• _Gegeven informatie_

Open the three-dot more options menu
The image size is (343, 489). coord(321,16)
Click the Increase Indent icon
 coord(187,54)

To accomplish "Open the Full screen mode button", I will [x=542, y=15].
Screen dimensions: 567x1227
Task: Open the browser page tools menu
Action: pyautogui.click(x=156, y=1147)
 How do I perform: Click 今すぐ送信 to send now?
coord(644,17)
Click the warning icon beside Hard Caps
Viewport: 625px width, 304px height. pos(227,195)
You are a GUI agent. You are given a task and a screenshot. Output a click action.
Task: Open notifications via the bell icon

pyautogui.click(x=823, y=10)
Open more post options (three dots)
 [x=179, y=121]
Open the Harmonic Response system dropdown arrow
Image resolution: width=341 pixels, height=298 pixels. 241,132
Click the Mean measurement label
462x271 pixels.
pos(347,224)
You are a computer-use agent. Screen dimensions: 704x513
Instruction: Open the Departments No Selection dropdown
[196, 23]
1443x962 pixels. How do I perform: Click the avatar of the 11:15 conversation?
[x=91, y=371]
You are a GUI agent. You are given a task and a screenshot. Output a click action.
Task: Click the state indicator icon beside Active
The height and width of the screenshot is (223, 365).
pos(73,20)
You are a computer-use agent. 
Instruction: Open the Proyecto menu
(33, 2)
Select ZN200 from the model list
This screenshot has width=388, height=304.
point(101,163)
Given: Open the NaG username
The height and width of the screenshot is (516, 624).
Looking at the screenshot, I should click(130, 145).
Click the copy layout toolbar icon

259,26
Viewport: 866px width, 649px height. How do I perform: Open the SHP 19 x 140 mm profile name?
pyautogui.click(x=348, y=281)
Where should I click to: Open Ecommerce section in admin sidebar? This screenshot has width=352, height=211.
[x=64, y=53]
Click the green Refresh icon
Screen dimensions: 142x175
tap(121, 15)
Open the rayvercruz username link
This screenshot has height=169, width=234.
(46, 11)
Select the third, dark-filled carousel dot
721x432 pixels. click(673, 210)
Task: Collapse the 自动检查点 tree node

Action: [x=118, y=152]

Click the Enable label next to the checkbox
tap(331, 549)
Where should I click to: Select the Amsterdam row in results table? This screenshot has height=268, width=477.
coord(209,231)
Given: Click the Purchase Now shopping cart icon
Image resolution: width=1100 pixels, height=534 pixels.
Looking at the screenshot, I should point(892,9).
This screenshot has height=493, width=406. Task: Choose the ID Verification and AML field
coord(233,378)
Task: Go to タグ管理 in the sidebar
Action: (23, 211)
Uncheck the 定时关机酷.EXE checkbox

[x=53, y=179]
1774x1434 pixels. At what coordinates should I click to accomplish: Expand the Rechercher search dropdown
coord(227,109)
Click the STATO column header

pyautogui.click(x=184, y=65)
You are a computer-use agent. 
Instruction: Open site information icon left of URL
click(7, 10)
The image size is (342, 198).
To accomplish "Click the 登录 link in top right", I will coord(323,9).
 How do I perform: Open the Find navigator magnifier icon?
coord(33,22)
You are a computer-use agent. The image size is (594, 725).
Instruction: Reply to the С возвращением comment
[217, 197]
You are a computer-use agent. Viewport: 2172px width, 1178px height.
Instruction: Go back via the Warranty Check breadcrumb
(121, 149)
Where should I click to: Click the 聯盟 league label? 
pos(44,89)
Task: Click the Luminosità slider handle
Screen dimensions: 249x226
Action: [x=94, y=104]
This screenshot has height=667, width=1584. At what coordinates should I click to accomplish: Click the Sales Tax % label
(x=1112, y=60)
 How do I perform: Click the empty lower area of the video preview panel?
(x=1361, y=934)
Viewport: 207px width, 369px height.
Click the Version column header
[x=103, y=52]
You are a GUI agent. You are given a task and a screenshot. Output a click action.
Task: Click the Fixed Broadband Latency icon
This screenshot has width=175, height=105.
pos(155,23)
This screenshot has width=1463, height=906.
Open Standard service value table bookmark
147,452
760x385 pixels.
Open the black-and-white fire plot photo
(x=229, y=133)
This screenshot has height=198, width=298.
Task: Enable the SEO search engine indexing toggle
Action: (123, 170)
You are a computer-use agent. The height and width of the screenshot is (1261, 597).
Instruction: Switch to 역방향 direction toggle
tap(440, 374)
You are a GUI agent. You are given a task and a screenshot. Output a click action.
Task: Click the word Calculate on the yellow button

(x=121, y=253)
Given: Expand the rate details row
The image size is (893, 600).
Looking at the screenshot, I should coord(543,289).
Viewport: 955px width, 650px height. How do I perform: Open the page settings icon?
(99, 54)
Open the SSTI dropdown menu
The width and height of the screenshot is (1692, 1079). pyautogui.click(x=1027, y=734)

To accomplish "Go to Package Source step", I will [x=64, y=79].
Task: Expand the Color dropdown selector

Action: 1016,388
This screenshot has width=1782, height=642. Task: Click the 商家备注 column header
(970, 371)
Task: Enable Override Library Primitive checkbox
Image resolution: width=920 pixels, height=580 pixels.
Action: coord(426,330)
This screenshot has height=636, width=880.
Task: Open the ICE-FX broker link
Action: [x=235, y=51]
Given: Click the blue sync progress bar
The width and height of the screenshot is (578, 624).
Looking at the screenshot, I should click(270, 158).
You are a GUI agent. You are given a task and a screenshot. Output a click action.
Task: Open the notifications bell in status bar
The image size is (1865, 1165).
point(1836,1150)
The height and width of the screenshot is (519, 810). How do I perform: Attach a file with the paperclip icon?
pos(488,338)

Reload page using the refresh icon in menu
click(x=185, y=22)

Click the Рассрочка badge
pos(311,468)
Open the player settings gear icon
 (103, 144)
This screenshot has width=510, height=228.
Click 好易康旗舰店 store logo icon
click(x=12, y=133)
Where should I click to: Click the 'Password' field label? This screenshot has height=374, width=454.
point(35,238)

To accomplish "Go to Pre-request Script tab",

• _Te voltooien taak_
Haal alle regels uit de vermeldingen hierboven en neem ze woord voor woord over, zonder iets te wijzigen.

• _Volledige oplossing_
Open the three-dot more options menu
The image size is (343, 489). coord(321,16)
Click the Increase Indent icon
 coord(187,54)

To accomplish "Open the Full screen mode button", I will [x=542, y=15].
Screen dimensions: 567x1227
Task: Open the browser page tools menu
Action: pyautogui.click(x=156, y=1147)
 How do I perform: Click 今すぐ送信 to send now?
coord(644,17)
Click the warning icon beside Hard Caps
Viewport: 625px width, 304px height. pos(227,195)
You are a GUI agent. You are given a task and a screenshot. Output a click action.
Task: Open notifications via the bell icon

pyautogui.click(x=823, y=10)
Open more post options (three dots)
 [x=179, y=121]
Open the Harmonic Response system dropdown arrow
Image resolution: width=341 pixels, height=298 pixels. 241,132
Click the Mean measurement label
462x271 pixels.
pos(347,224)
You are a computer-use agent. Screen dimensions: 704x513
Instruction: Open the Departments No Selection dropdown
[196, 23]
1443x962 pixels. How do I perform: Click the avatar of the 11:15 conversation?
[x=91, y=371]
You are a GUI agent. You are given a task and a screenshot. Output a click action.
Task: Click the state indicator icon beside Active
The height and width of the screenshot is (223, 365).
pos(73,20)
You are a computer-use agent. 
Instruction: Open the Proyecto menu
(33, 2)
Select ZN200 from the model list
This screenshot has width=388, height=304.
point(101,163)
Given: Open the NaG username
The height and width of the screenshot is (516, 624).
Looking at the screenshot, I should click(130, 145).
Click the copy layout toolbar icon

259,26
Viewport: 866px width, 649px height. How do I perform: Open the SHP 19 x 140 mm profile name?
pyautogui.click(x=348, y=281)
Where should I click to: Open Ecommerce section in admin sidebar? This screenshot has width=352, height=211.
[x=64, y=53]
Click the green Refresh icon
Screen dimensions: 142x175
tap(121, 15)
Open the rayvercruz username link
This screenshot has height=169, width=234.
(46, 11)
Select the third, dark-filled carousel dot
721x432 pixels. click(673, 210)
Task: Collapse the 自动检查点 tree node

Action: [x=118, y=152]

Click the Enable label next to the checkbox
tap(331, 549)
Where should I click to: Select the Amsterdam row in results table? This screenshot has height=268, width=477.
coord(209,231)
Given: Click the Purchase Now shopping cart icon
Image resolution: width=1100 pixels, height=534 pixels.
Looking at the screenshot, I should point(892,9).
This screenshot has height=493, width=406. Task: Choose the ID Verification and AML field
coord(233,378)
Task: Go to タグ管理 in the sidebar
Action: (23, 211)
Uncheck the 定时关机酷.EXE checkbox

[x=53, y=179]
1774x1434 pixels. At what coordinates should I click to accomplish: Expand the Rechercher search dropdown
coord(227,109)
Click the STATO column header

pyautogui.click(x=184, y=65)
You are a computer-use agent. 
Instruction: Open site information icon left of URL
click(7, 10)
The image size is (342, 198).
To accomplish "Click the 登录 link in top right", I will coord(323,9).
 How do I perform: Open the Find navigator magnifier icon?
coord(33,22)
You are a computer-use agent. The image size is (594, 725).
Instruction: Reply to the С возвращением comment
[217, 197]
You are a computer-use agent. Viewport: 2172px width, 1178px height.
Instruction: Go back via the Warranty Check breadcrumb
(121, 149)
Where should I click to: Click the 聯盟 league label? 
pos(44,89)
Task: Click the Luminosità slider handle
Screen dimensions: 249x226
Action: [x=94, y=104]
This screenshot has height=667, width=1584. At what coordinates should I click to accomplish: Click the Sales Tax % label
(x=1112, y=60)
 How do I perform: Click the empty lower area of the video preview panel?
(x=1361, y=934)
Viewport: 207px width, 369px height.
Click the Version column header
[x=103, y=52]
You are a GUI agent. You are given a task and a screenshot. Output a click action.
Task: Click the Fixed Broadband Latency icon
This screenshot has width=175, height=105.
pos(155,23)
This screenshot has width=1463, height=906.
Open Standard service value table bookmark
147,452
760x385 pixels.
Open the black-and-white fire plot photo
(x=229, y=133)
This screenshot has height=198, width=298.
Task: Enable the SEO search engine indexing toggle
Action: (123, 170)
You are a computer-use agent. The height and width of the screenshot is (1261, 597).
Instruction: Switch to 역방향 direction toggle
tap(440, 374)
You are a GUI agent. You are given a task and a screenshot. Output a click action.
Task: Click the word Calculate on the yellow button

(x=121, y=253)
Given: Expand the rate details row
The image size is (893, 600).
Looking at the screenshot, I should coord(543,289).
Viewport: 955px width, 650px height. How do I perform: Open the page settings icon?
(99, 54)
Open the SSTI dropdown menu
The width and height of the screenshot is (1692, 1079). pyautogui.click(x=1027, y=734)

To accomplish "Go to Package Source step", I will [x=64, y=79].
Task: Expand the Color dropdown selector

Action: 1016,388
This screenshot has width=1782, height=642. Task: Click the 商家备注 column header
(970, 371)
Task: Enable Override Library Primitive checkbox
Image resolution: width=920 pixels, height=580 pixels.
Action: coord(426,330)
This screenshot has height=636, width=880.
Task: Open the ICE-FX broker link
Action: [x=235, y=51]
Given: Click the blue sync progress bar
The width and height of the screenshot is (578, 624).
Looking at the screenshot, I should click(270, 158).
You are a GUI agent. You are given a task and a screenshot. Output a click action.
Task: Open the notifications bell in status bar
The image size is (1865, 1165).
point(1836,1150)
The height and width of the screenshot is (519, 810). How do I perform: Attach a file with the paperclip icon?
pos(488,338)

Reload page using the refresh icon in menu
click(x=185, y=22)

Click the Рассрочка badge
pos(311,468)
Open the player settings gear icon
 (103, 144)
This screenshot has width=510, height=228.
Click 好易康旗舰店 store logo icon
click(x=12, y=133)
Where should I click to: Click the 'Password' field label? This screenshot has height=374, width=454.
point(35,238)

To accomplish "Go to Pre-request Script tab",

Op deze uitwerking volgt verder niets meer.